PROBLEM 1: In the article on New Jersey's DNA sample law, what is the new $2 surcharge on traffic tickets for? Answer in one to three sentences.
PROBLEM 2: According to the article on New Jersey's DNA sample law, how many other states have similar laws?
PROBLEM 3: Continue the article on New Jersey's DNA sample law from its last sentence.

New Jersey Gov. James McGreevey, calling genetic identification “the fingerprint of the 21st century,” has signed a bill requiring all criminals to provide a DNA sample for analysis and inclusion in a computerized database, the Newark Star-Ledger reports.

The state already has DNA samples from 11,869 people convicted of sex offenses and violent crimes. Covering all convicts will give State Police genetic information on an estimated 140,000 people within two years and a powerful new weapon for solving crime, the newspaper says.

A new $2 surcharge on traffic tickets is expected to raise $8.2 million a year to pay for the testing.

At least 23 other states have similar laws, and dozens of others have legislation pending.

In New Jersey, trained law enforcement officers will take a DNA sample — usually through a cheek swab — from all adults and juveniles who are convicted of any crime, from theft or fraud involving more than $200 to burglary and armed robbery. Defendants acquitted on the basis of insanity also must provide a sample. The new law applies retroactively to 120,000 convicts in prison, on probation and on parole. Once those tests are done, DNA tests will be needed on an estimated 27,500 new convicts each year.

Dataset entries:

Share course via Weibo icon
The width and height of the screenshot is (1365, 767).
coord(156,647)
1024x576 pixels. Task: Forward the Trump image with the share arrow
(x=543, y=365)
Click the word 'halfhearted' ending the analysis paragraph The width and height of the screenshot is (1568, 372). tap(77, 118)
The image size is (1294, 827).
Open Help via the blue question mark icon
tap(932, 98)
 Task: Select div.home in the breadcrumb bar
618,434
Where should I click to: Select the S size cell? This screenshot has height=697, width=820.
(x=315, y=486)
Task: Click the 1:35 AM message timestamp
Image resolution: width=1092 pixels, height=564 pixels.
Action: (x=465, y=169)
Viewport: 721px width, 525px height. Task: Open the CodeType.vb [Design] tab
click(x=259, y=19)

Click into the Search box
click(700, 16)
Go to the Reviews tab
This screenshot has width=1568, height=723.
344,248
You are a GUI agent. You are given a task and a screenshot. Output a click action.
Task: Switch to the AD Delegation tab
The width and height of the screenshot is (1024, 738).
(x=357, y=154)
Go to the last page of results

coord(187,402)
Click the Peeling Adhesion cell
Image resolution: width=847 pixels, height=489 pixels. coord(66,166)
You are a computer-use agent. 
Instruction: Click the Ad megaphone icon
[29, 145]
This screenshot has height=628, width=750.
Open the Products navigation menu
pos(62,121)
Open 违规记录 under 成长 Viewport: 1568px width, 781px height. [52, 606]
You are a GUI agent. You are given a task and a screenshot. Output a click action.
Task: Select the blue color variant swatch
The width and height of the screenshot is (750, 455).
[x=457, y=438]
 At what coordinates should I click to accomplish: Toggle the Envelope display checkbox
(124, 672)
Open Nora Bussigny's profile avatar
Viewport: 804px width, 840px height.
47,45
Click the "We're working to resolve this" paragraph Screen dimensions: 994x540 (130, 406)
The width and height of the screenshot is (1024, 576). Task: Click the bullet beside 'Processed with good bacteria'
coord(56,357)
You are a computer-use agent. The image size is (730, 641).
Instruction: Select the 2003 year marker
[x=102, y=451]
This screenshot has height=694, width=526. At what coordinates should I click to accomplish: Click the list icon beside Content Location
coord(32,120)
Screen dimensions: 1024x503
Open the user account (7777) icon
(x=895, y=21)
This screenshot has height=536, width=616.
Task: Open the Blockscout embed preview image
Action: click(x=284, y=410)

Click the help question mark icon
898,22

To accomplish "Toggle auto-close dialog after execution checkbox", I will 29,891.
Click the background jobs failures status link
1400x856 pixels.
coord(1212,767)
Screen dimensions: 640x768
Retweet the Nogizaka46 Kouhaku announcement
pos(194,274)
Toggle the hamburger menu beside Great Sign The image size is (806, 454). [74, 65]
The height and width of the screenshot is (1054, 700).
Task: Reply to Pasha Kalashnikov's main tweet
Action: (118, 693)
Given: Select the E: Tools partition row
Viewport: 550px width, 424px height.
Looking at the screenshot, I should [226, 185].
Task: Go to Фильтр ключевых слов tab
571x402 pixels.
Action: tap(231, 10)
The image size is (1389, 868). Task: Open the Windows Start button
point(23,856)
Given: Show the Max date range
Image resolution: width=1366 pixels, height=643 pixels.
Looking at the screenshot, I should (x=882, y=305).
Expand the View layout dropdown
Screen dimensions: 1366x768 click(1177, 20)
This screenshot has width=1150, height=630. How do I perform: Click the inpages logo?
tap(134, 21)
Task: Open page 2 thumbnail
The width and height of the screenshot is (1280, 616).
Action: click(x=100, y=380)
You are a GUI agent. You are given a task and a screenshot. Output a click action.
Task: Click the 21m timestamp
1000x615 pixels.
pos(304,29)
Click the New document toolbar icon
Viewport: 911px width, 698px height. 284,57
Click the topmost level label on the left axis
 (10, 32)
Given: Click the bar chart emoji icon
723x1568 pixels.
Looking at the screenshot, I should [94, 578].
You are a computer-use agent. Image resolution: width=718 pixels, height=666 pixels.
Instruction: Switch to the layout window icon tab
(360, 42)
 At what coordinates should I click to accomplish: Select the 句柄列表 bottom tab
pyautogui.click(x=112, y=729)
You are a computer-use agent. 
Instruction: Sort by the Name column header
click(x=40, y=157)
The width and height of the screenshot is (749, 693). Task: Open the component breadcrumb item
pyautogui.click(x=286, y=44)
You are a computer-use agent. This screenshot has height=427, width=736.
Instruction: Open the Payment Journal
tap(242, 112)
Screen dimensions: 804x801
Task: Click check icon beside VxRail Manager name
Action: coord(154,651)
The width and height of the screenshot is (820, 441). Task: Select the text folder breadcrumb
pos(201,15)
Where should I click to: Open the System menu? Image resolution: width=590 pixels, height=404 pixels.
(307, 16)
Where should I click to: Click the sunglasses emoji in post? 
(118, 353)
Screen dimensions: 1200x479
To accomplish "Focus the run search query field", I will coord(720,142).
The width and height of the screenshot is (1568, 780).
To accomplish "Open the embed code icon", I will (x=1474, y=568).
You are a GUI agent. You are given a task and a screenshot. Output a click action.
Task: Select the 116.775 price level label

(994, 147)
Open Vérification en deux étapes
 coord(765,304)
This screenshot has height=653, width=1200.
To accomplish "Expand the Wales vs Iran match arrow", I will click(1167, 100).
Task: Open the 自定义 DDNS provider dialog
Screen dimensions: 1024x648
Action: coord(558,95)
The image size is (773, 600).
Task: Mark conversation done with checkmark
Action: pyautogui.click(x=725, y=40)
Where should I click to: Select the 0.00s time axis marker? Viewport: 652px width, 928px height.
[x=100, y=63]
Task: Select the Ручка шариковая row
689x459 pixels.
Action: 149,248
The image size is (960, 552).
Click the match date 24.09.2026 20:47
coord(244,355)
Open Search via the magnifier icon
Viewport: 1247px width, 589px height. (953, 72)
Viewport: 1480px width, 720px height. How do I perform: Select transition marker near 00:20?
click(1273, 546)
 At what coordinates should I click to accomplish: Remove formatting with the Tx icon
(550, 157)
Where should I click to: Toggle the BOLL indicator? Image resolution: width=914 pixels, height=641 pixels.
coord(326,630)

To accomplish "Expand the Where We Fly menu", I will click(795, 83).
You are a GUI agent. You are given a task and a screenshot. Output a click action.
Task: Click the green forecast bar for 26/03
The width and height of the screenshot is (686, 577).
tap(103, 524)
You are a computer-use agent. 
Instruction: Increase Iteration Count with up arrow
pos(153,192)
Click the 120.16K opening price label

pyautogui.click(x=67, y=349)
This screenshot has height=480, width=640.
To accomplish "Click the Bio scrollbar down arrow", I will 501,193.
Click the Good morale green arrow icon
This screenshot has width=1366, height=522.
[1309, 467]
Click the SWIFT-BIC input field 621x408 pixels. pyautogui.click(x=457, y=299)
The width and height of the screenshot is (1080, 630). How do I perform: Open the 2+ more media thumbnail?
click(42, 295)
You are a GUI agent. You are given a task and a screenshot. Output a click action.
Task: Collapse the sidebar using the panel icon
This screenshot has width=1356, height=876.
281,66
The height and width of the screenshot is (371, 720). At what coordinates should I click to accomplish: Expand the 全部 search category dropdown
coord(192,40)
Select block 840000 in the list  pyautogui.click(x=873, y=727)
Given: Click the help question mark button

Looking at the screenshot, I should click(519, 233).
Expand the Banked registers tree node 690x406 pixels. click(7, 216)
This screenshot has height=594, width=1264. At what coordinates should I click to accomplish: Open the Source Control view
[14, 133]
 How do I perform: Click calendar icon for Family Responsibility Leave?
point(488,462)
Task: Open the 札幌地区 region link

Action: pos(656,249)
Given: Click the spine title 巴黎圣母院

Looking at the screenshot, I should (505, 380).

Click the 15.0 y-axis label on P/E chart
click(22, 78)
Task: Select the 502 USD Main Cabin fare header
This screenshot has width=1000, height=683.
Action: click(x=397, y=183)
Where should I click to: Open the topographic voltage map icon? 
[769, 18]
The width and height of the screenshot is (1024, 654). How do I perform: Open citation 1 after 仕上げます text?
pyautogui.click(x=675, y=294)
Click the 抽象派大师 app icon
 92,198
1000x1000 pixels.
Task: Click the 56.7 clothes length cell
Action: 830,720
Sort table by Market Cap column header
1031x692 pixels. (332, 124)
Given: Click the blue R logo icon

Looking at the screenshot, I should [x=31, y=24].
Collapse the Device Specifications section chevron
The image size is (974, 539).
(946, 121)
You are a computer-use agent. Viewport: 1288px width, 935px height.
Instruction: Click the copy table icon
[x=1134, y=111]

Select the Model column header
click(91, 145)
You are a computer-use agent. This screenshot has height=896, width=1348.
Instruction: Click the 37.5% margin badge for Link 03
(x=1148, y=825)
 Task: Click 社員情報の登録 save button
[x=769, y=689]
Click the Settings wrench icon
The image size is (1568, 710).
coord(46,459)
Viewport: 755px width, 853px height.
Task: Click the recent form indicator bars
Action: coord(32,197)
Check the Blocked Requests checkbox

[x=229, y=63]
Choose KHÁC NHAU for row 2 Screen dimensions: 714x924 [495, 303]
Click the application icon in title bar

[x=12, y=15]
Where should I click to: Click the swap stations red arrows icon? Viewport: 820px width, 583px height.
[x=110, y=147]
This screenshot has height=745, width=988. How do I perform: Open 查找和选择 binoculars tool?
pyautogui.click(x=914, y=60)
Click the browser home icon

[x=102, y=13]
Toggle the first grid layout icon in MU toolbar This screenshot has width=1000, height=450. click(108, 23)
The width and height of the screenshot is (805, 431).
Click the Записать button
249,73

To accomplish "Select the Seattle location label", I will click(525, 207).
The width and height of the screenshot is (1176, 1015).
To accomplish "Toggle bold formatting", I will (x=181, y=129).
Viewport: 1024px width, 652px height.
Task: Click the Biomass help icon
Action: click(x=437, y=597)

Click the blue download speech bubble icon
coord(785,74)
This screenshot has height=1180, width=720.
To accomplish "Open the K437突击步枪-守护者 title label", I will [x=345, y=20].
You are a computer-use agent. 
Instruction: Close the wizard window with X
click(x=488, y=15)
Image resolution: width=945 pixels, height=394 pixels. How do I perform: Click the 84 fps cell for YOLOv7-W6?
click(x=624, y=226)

EXPECTED OUTPUT 1: The $2 surcharge on traffic tickets is expected to raise $8.2 million a year. That money will pay for the DNA testing the new law requires.

EXPECTED OUTPUT 2: At least 23 other states.

EXPECTED OUTPUT 3:
In Virginia, which has required DNA samples from all felons since 1990 and has 190,000 genetic profiles in its database, the program is credited with solving 90 homicides and 196 sexual assaults. Virginia and three other states take DNA samples at the time of arrest. New Jersey rejected that approach.

Ed Barocas of the American Civil Liberties Union said DNA testing in New Jersey began with sex criminals and “has now grown beyond anything we could imagine…”Now a 13-year-old who shoplifts will have his DNA code collected by the government and maintained throughout his life,” he said. Maria Noto, president of the Association of Criminal Defense Lawyers of New Jersey, said the new law is dangerously broad. Someone with a record could wrongly become the leading suspect in a new crime, she said.